Aim of the task. Transcribe all the entries word for word, omitting any pictures they contain.

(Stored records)
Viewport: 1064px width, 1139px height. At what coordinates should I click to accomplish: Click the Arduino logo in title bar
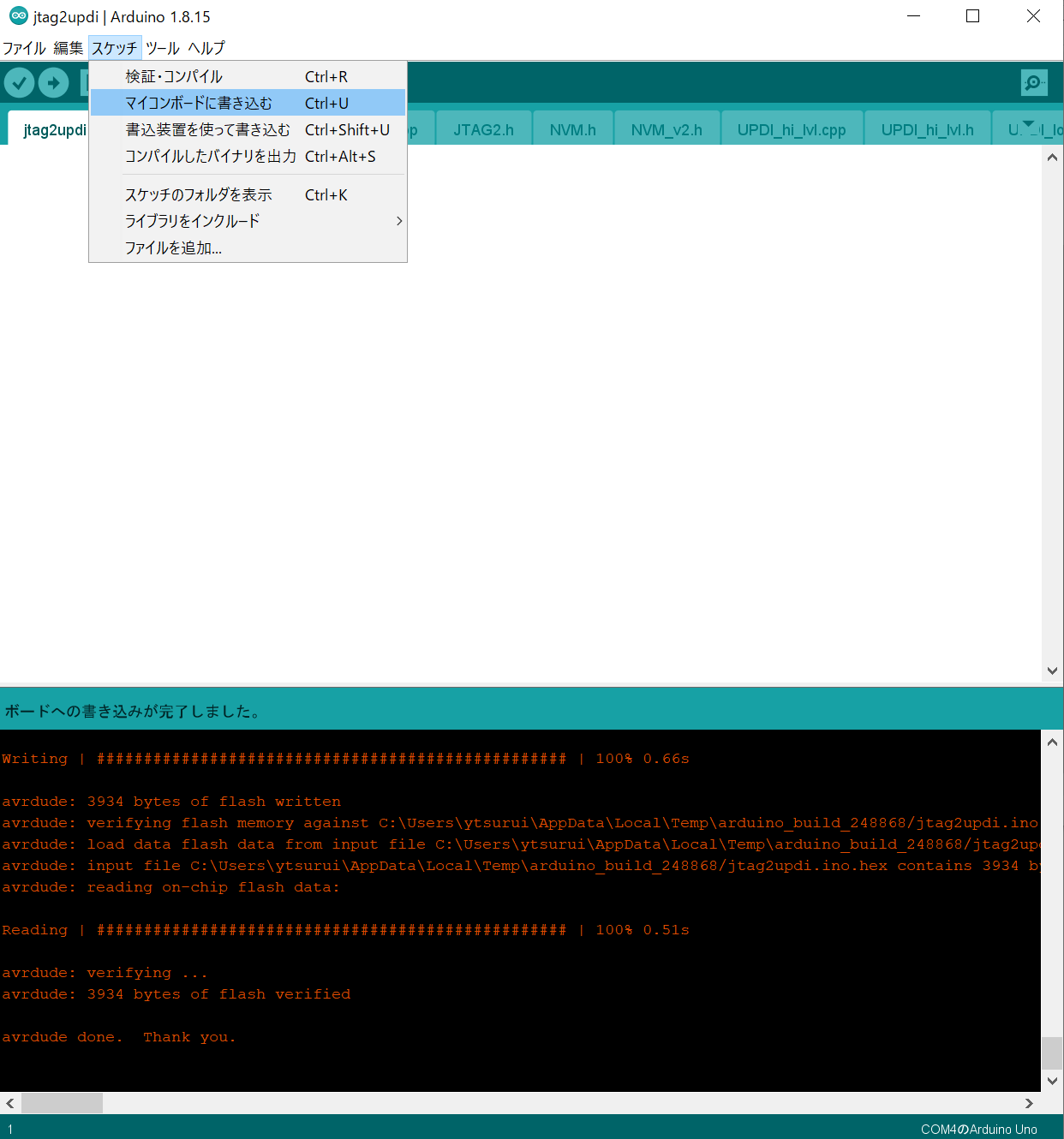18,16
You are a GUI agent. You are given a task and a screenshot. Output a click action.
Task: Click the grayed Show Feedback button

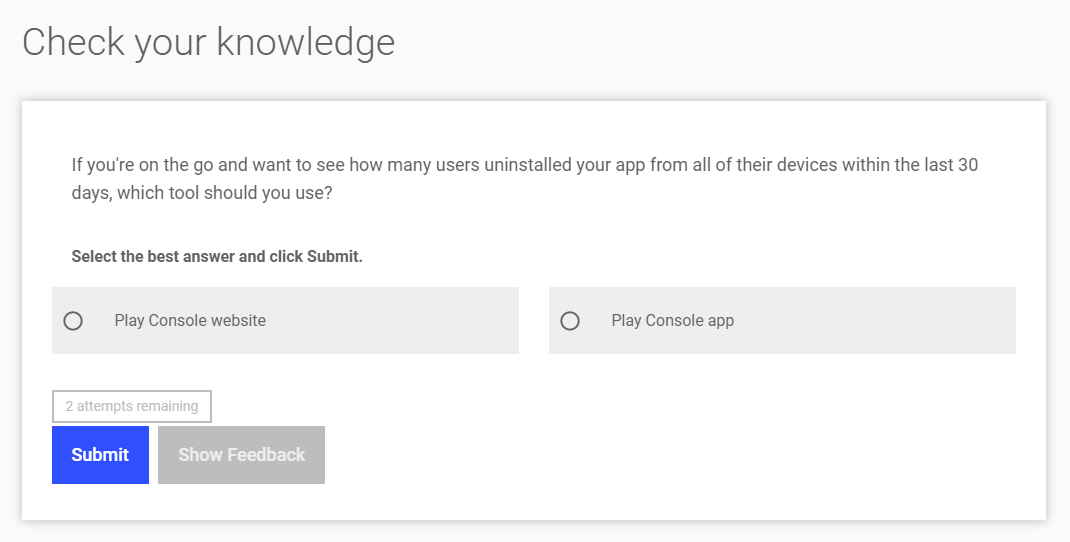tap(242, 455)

Answer.
Viewport: 1064px width, 1139px height. At what coordinates should I click to accomplish: Click the Arduino logo in title bar
18,16
You are a GUI agent. You are given a task and a screenshot. Output a click action.
Task: Click the grayed Show Feedback button

tap(242, 455)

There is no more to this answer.